I was at a Superbowl party whenever the Superbowl was, and some fellow expats got to talking about the typical American things you can't really get over here. Sure, Amazon delivers, and the big superstores can order many things for you. But it's not as easy as you'd think to find those little things you take for granted over here, and who wants to go to the 'burbs to a superstore when you live by a castle? Talk about a buzzkill.

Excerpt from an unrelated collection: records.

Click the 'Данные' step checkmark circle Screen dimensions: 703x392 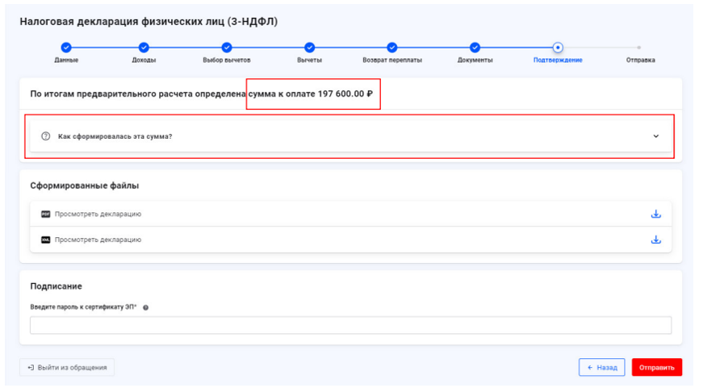(x=66, y=48)
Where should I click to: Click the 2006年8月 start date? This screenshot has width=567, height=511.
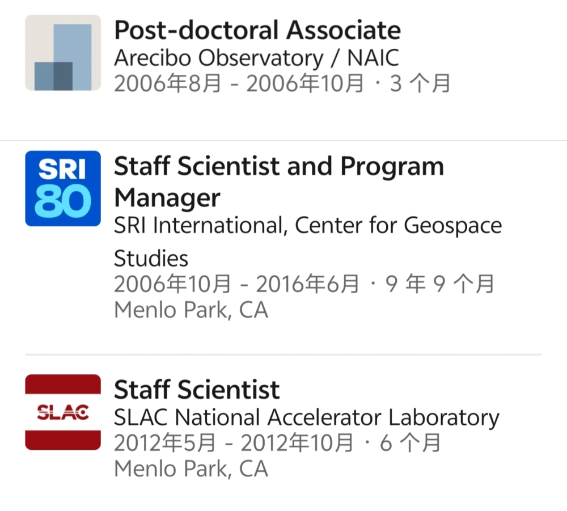coord(167,83)
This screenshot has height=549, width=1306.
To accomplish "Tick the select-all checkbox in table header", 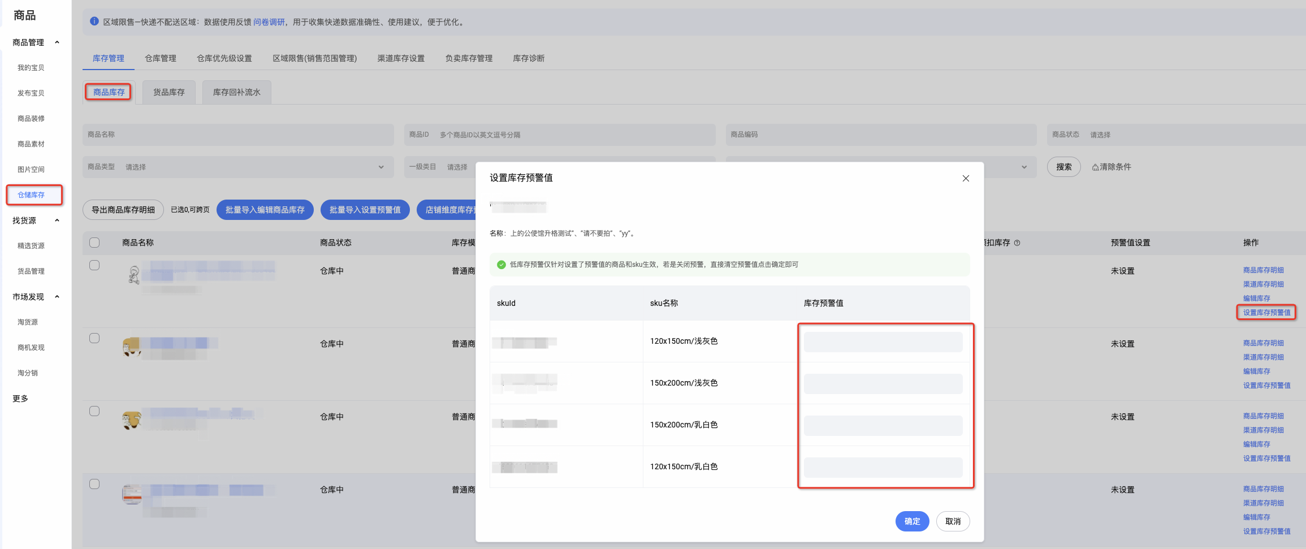I will [x=94, y=243].
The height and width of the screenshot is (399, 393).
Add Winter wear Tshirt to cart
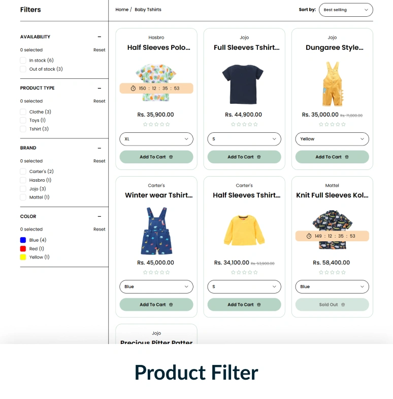[x=156, y=304]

Some items that were brought up in a wistful, nostalgic way (not all by me, as you can probably guess) were:
My life doesn't revolve around ranch dressing, but I'm pretty sure that's because I'm not from Texas. When my parents visited a few weeks ago, they brought little packets of ranch dressing mix for David. He is a Texan, after all, and pub chips and pizza crusts are apparently lacking slightly without ranch. (If he ever actually brings his own ranch to the pub, I'll let you know.) You can't get it over here, and David's a much happier man now that our pantry is stocked with that weird processed powdered stuff you mix with mayonnaise and milk.
This is something I miss ... madly. So far the only real-ish tortilla chips we've found over here are: Doritos™. Waitrose makes a wee pack of tortilla chips, but they don't taste like home. Unfortunately, tortilla chips don't pack well, but they make fabulous (and edible, if you like crumbs) packing material. See the Texas-shaped chips shipped from Austin to us by lovely friends. We found about three that were still shaped like the state. The rest looked more like Hawaii.

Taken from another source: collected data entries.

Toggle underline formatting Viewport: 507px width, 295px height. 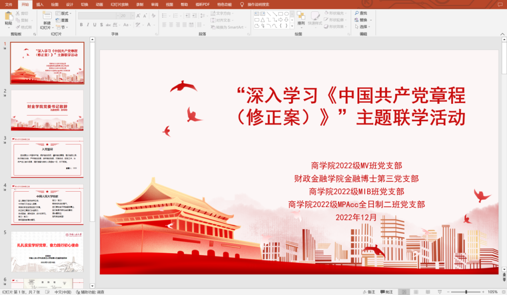pyautogui.click(x=94, y=24)
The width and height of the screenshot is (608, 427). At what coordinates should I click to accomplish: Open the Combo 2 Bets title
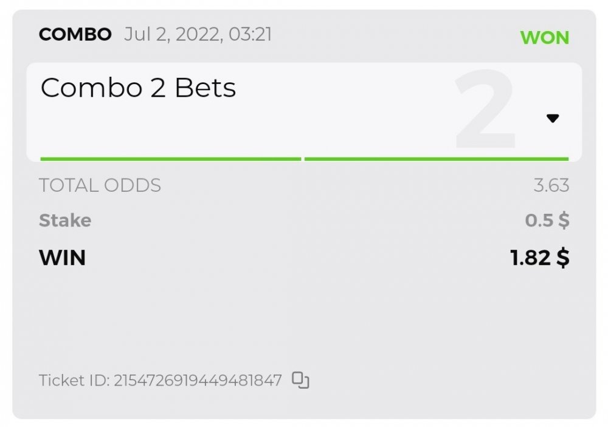coord(138,88)
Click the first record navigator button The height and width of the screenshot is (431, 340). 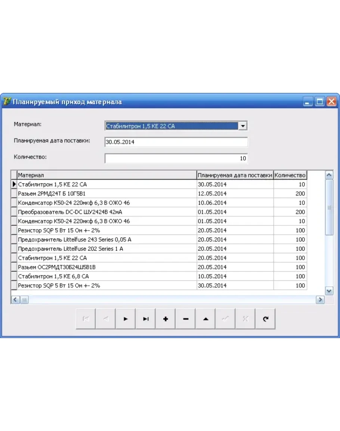coord(86,319)
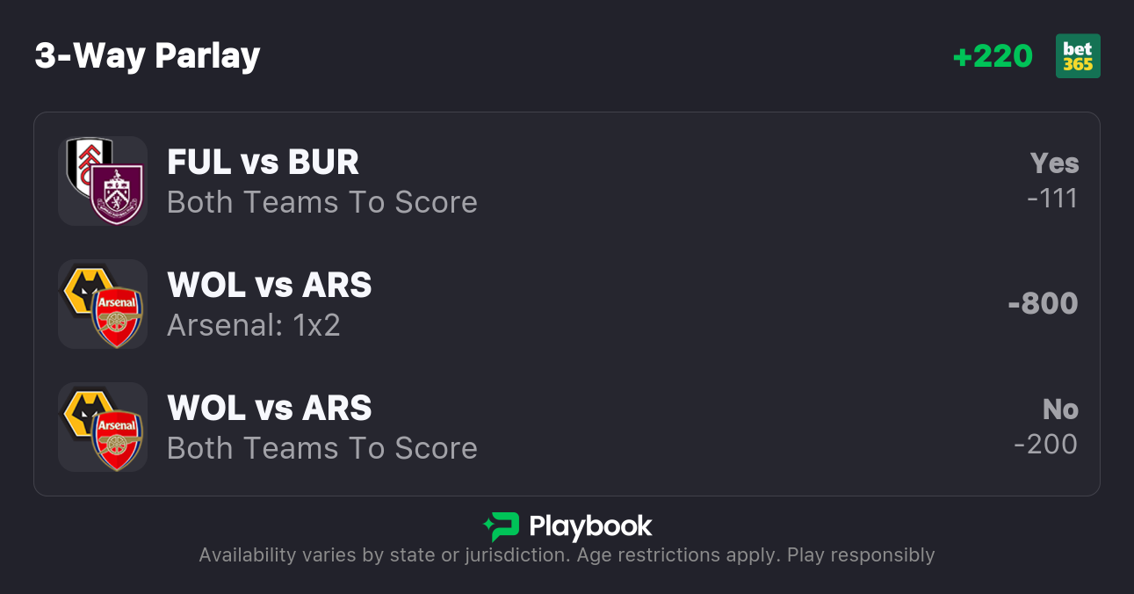Screen dimensions: 1134x594
Task: Click the Wolves crest beside Arsenal: 1x2
Action: click(84, 286)
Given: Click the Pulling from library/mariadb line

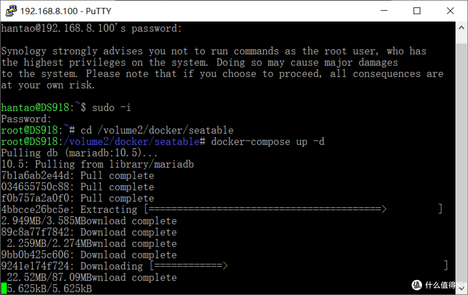Looking at the screenshot, I should click(97, 164).
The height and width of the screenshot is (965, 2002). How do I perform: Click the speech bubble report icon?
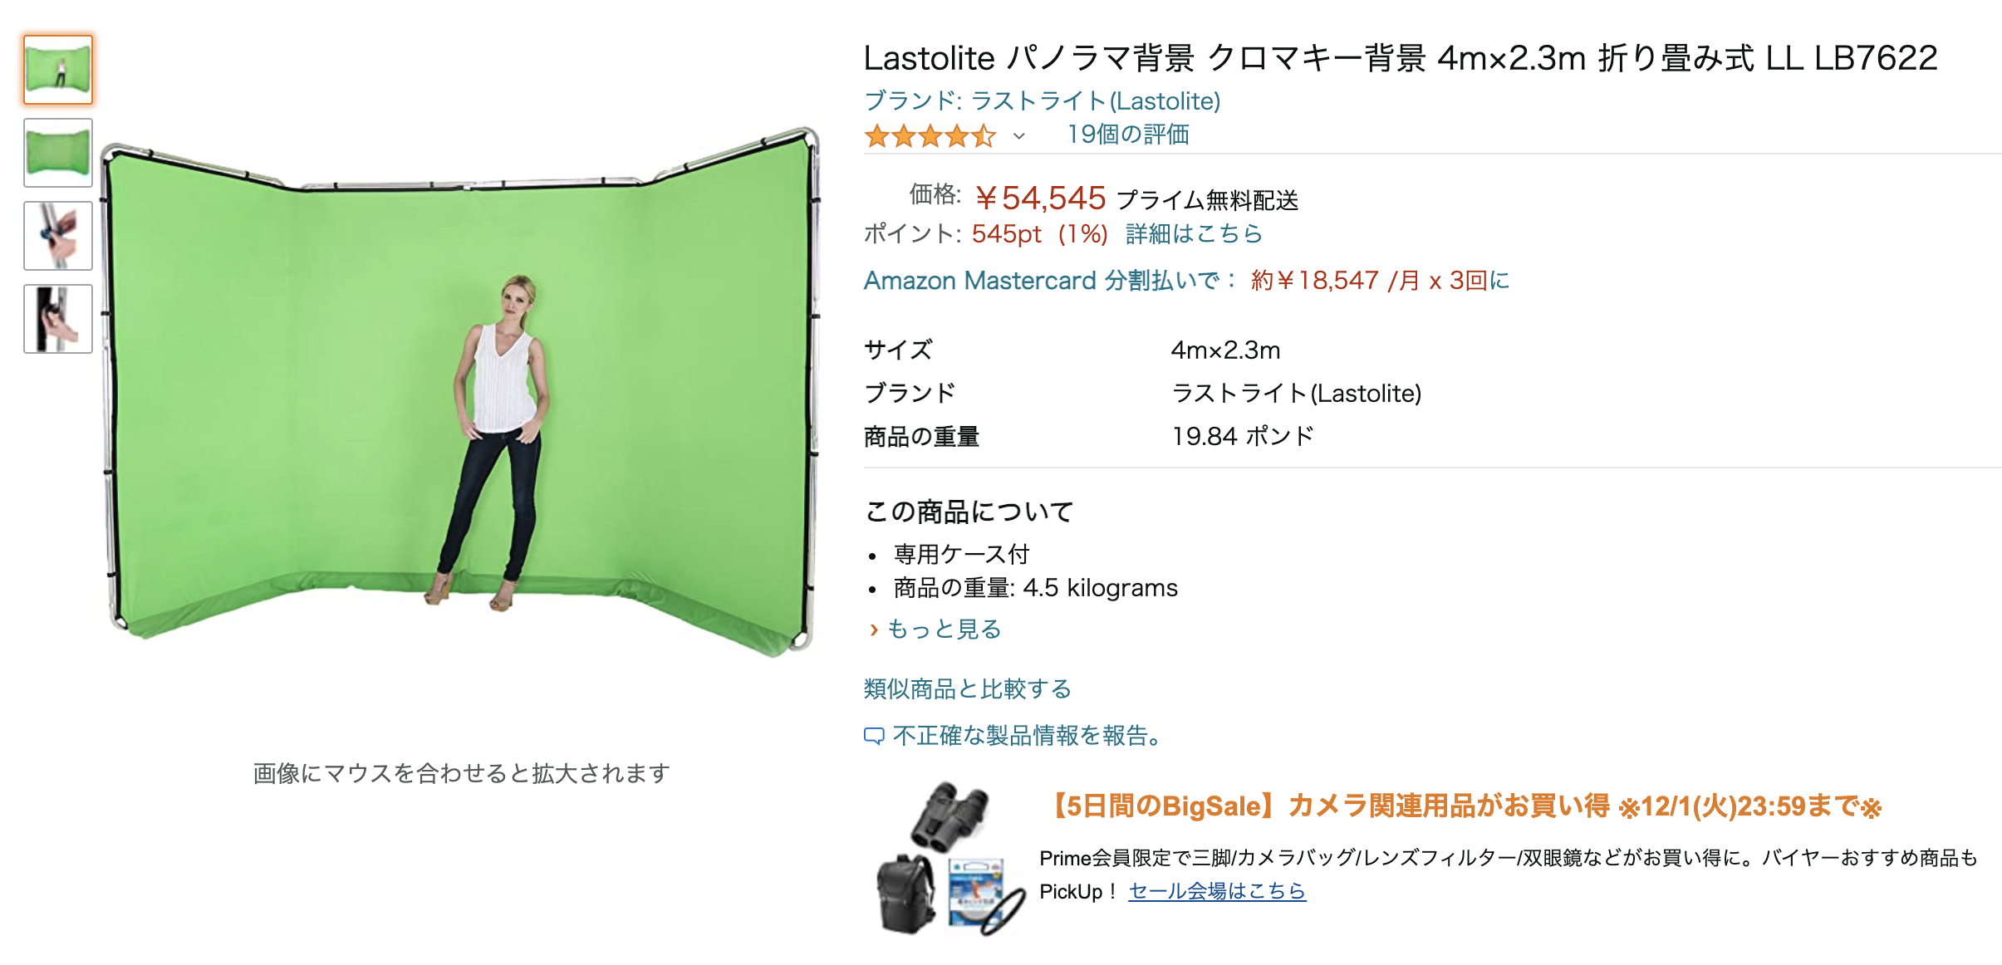(x=874, y=737)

Another expat brought this up. I actually can't stand microwave popcorn because it tastes like chemicals to me. I'm told that the microwave popcorn over here is even worse. One fun expat said when she went to the US for a visit, she was bringing an empty suitcase to fill up with ranch dressing and microwave popcorn. Team USA!
Kosher Dill Pickles
I finally found a "Mrs. Elswood" brand that has pretty decent dill-ish pickles. But I would sing "Brown Eyed-Girl" AND "Me and Bobby McGee" at a gig in exchange for one jar of Kosher midgets. (Please don't ship me any though ... they are way too heavy!)
I never even tasted this stuff until college. I think it's gross -- unless I'm recovering from a migraine. After a day or writhing, sweating, and crying in bed, the only thing I want is a fountain Coke and a box of macaroni and cheese. Oddly, David has the same craving after he has a migraine (it's love!). Here they seem big on Heinz canned mac'n'cheese, which I am not brave enough to buy.

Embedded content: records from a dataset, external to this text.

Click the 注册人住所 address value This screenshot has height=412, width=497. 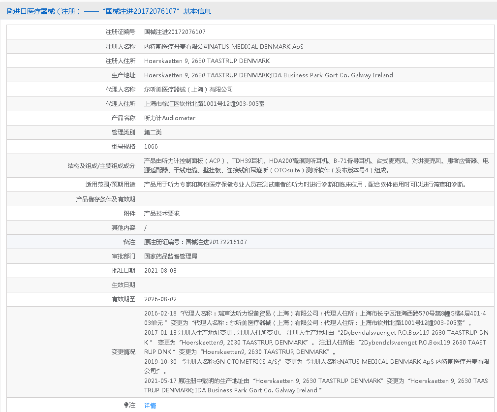207,61
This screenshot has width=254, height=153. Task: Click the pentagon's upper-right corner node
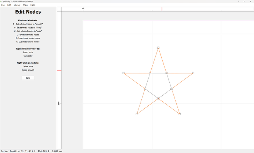(166, 73)
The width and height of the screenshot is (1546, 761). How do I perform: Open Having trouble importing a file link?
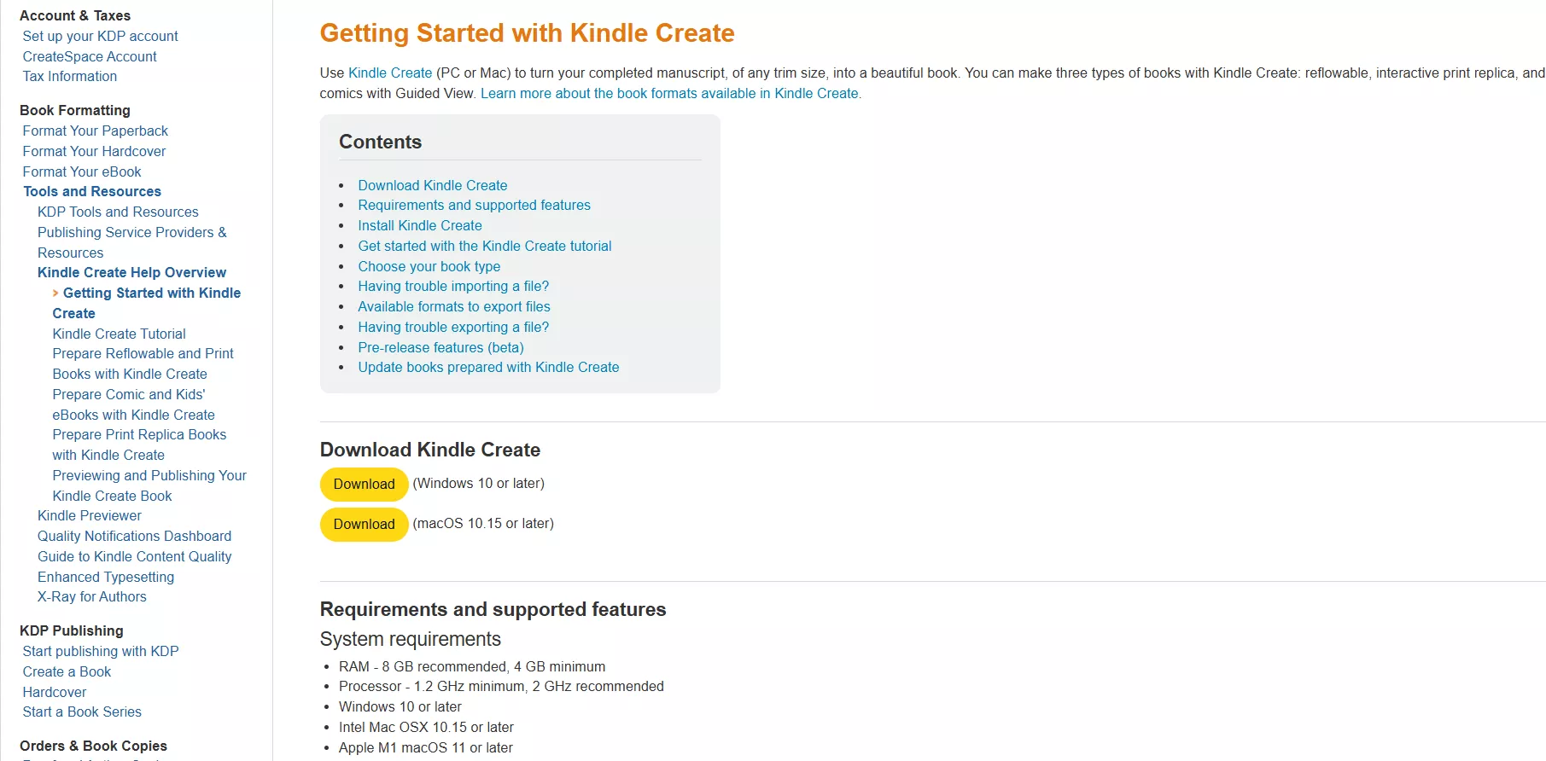point(453,286)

I hadn't noticed they aren't readily available here until the Superbowl Party Goers brought it up. Further investigation proves them right. It's time to find a recipe.
My parents re-filled David's "Old Spice" prescription when they came, but I figured I could find something. I hate gel deodorants, so it looks like I'll be trying one of those bizarro natural rock salt brands that don't quite work as well as the carcinogenic US brands. I'll report back when it's time, but I'm longing for some of that purple Lady's Speed Stick.
That pulley device we have in the bathroom is charming, but without any airflow in there, it's not particularly efficient. Our washer takes about two hours per wee little load, and air drying takes a further two days -- not to mention that our shirts truly do stand up on their own/
Now to resolve a myth: Peanut Butter
There is plenty of peanut butter over here. It might not be Jif or Skippy or any other of your childhood brands, but all those jars taste peanut-y enough to me. Plus, the earthy food stores have natural fresh peanut butter. Also, no one puts it with jelly over here. But it does exist, even at the smaller stores.
Truthfully, there's nothing on this list I can't live without, but it's been funny to see the cultural differences between the UK and America. Don't get me wrong, the UK has plenty of processed foods of its own, but I'm not quite willing to try anything else in a box. Thank goodness for the Sunday farmers' market.